## Text section
-.-.-

It is certain that after all we can do, still we are unprofitable servants: we have done but that which was our duty to do, even supposing we performed a perfect and compleat obedience. (Samuel Seyer, Essays on the Important Truth Contained in the Holy Scriptures [London: A. Millar & C. Richardson, 1761], 59)

 

In the Dictionary, as I observed in paragraph 42, you will find, against every Noun, either s.m or s.f.. The former means Substantive (or Noun) masculine, and the latter Substantive (or Noun) feminine. And this, after all that Grammarians can do; after all the rules that they can give, is the only sure way of learning (from books) the Gender of the French Nouns. (William Cobbett, A French Grammar: Or Plain Instructions for the Learning of French. In a Series of Letters. A New Edition [London: William Cobbett, 1829], 68-69)

 

Alma 24:11-13 is the only other pericope where the phrase “all we can do” is used, and it refers to wall one can do to repent and be reconciled to God:

 

And now behold, my brethren, since it has been all that we could do, (as we were the most lost of all mankind) to repent of all our sins and the many murders which we have committed, and to get God to take them away from our hearts, for it was all we could do to repent sufficiently before God that he would take away our stain--Now, my best beloved brethren, since God hath taken away our stains, and our swords have become bright, then let us stain our swords no more with the blood of our brethren. Behold, I say unto you, Nay, let us retain our swords that they be not stained with the blood of our brethren; for perhaps, if we should stain our swords again they can no more be washed bright through the blood of the Son of our great God, which shall be shed for the atonement of our sins.

-.-.-

## Written tasks
A - In the text on the phrase "all we can do," explain why the speaker in the Alma passage urges keeping the swords from being stained again.
B - From the text on the phrase "all we can do," transcribe the part that opens with the words containing "And now behold, my" and closes with "of our sins.".
The records play no part in this work.

-.-.-

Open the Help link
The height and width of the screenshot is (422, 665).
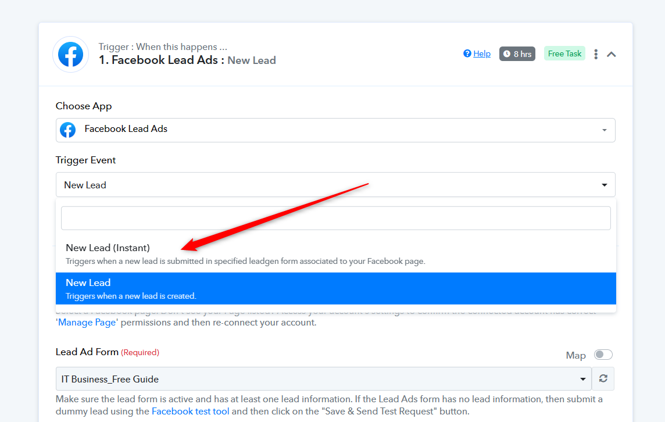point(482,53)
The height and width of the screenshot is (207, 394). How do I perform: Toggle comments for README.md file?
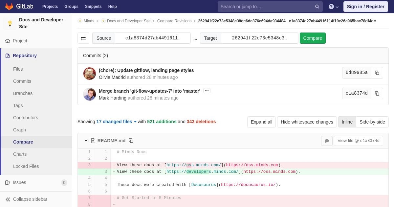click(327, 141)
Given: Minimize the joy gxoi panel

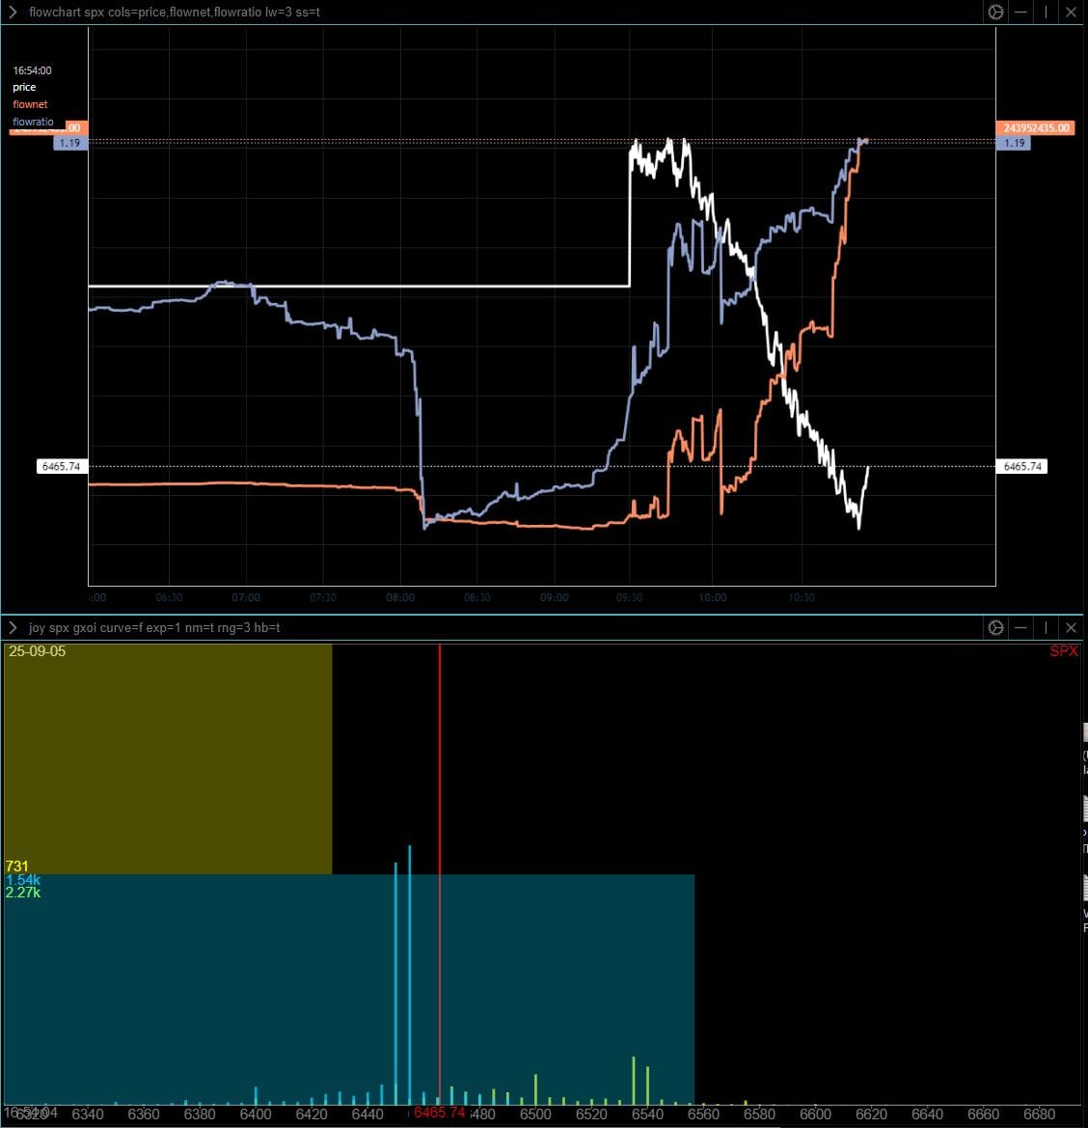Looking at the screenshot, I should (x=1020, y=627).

-.-.-

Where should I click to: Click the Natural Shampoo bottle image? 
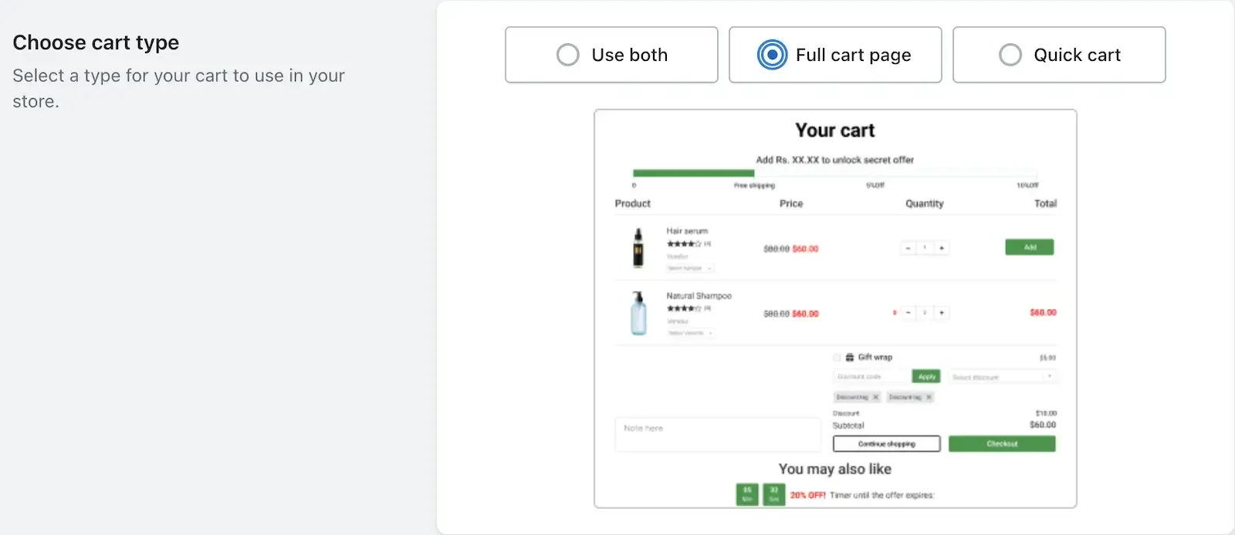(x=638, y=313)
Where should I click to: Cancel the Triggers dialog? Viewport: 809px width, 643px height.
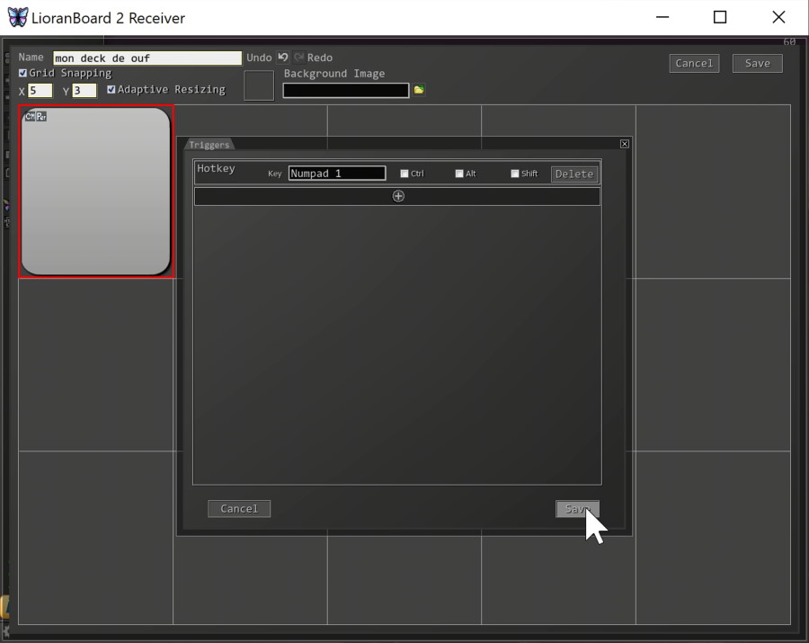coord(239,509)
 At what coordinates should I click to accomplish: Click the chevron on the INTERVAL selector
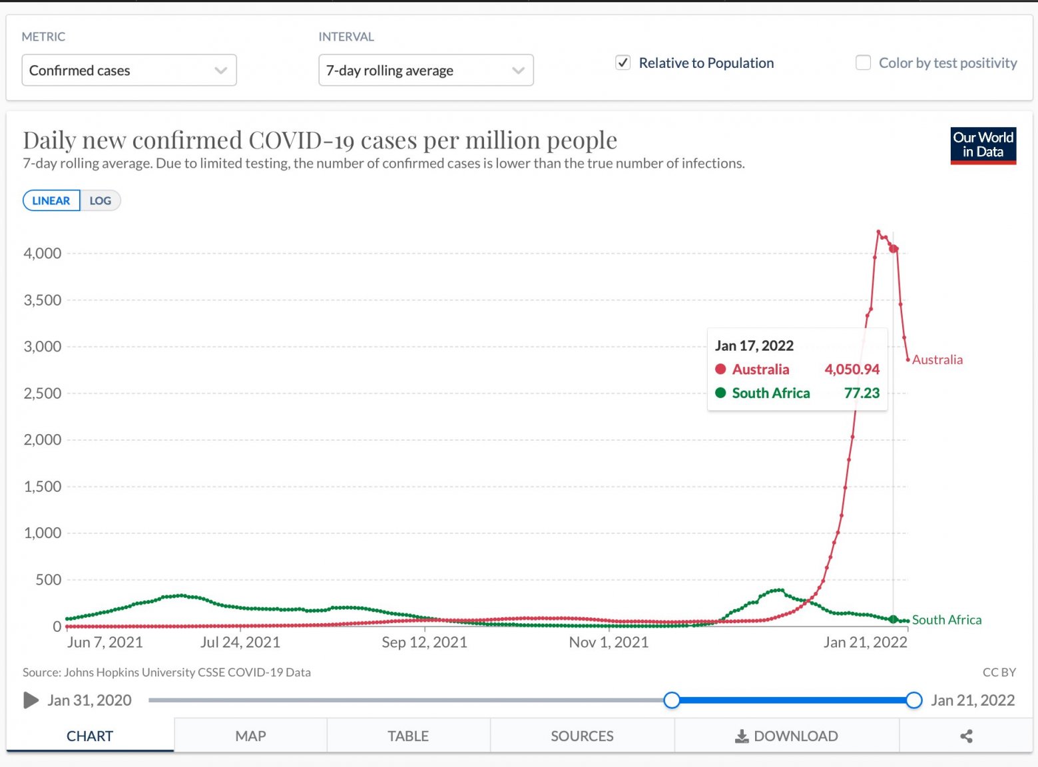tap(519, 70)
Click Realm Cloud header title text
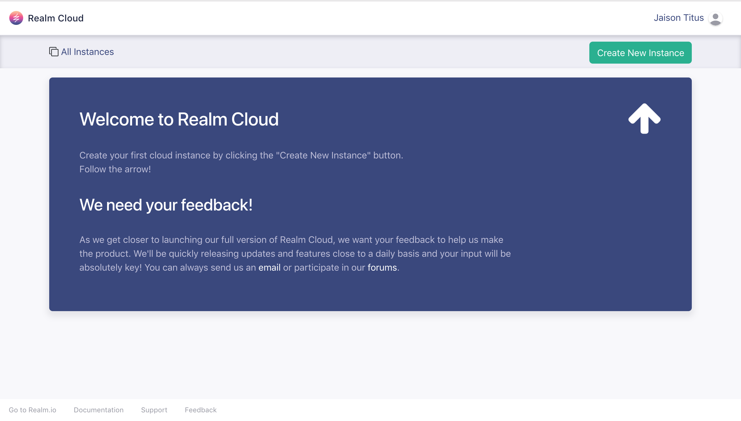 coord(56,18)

-.-.-

## Response list
A - The speaker fears that if they stain their swords again, the swords perhaps can no longer be washed bright through the blood of the Son of God, which is to be shed for the atonement of their sins.

B -
And now behold, my brethren, since it has been all that we could do, (as we were the most lost of all mankind) to repent of all our sins and the many murders which we have committed, and to get God to take them away from our hearts, for it was all we could do to repent sufficiently before God that he would take away our stain--Now, my best beloved brethren, since God hath taken away our stains, and our swords have become bright, then let us stain our swords no more with the blood of our brethren. Behold, I say unto you, Nay, let us retain our swords that they be not stained with the blood of our brethren; for perhaps, if we should stain our swords again they can no more be washed bright through the blood of the Son of our great God, which shall be shed for the atonement of our sins.